TASK INSTRUCTIONS: Reproduce every line of the material below word for word, leaving out the pictures.

================================

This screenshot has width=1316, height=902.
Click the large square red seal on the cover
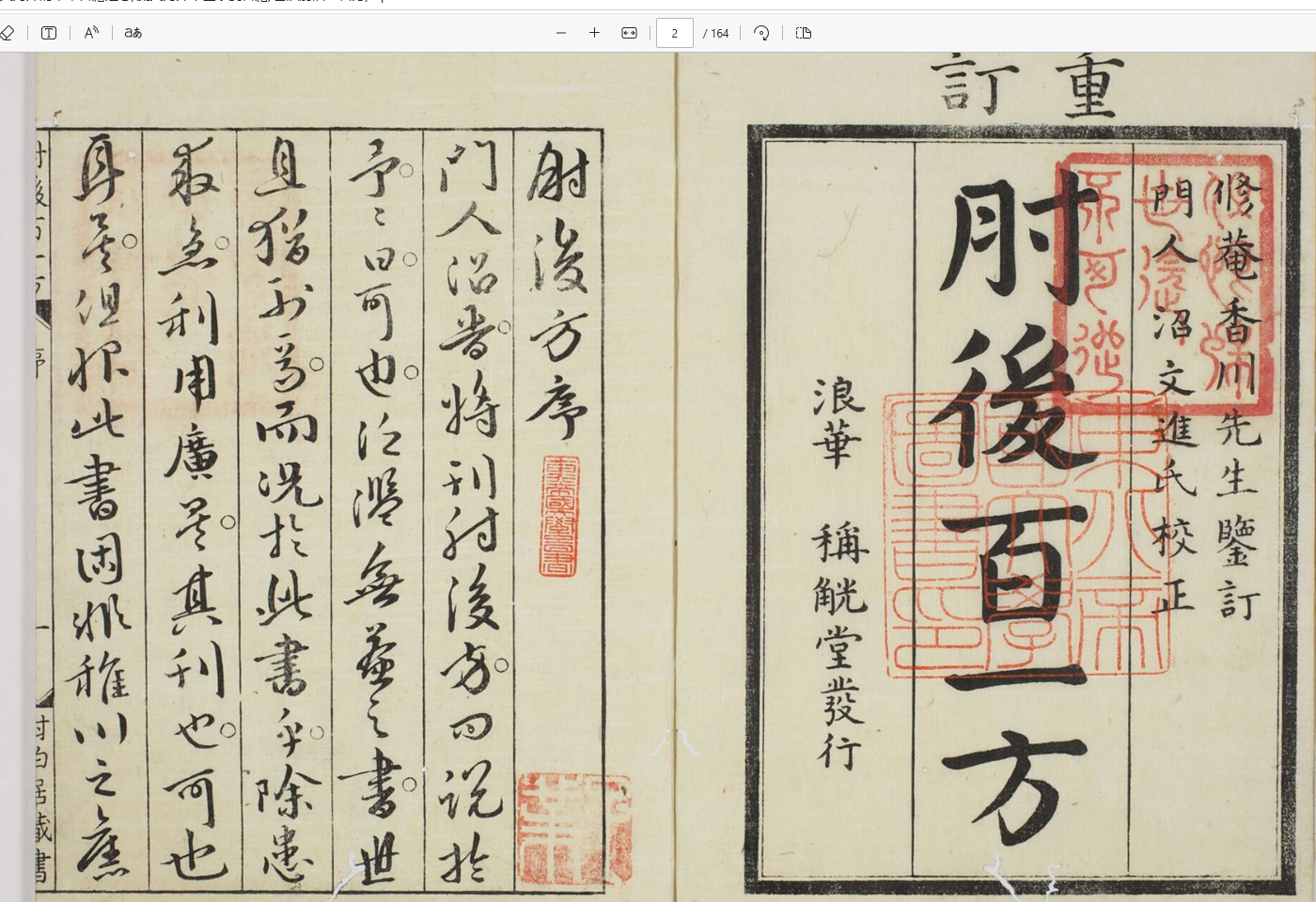pos(1025,536)
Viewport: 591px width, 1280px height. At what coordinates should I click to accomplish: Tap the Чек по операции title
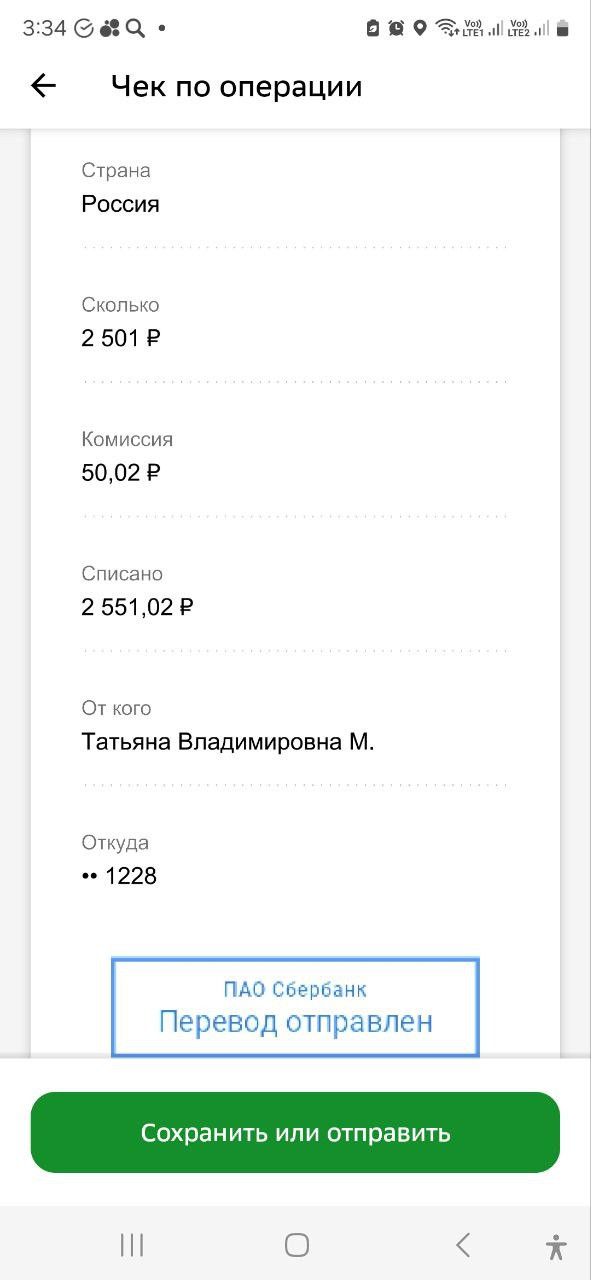click(x=236, y=87)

================================

EXPECTED OUTPUT:
This screenshot has width=1316, height=902.
Click the large square red seal on the cover
pos(1025,536)
Viewport: 591px width, 1280px height. At what coordinates should I click to accomplish: Tap the Чек по операции title
click(x=236, y=87)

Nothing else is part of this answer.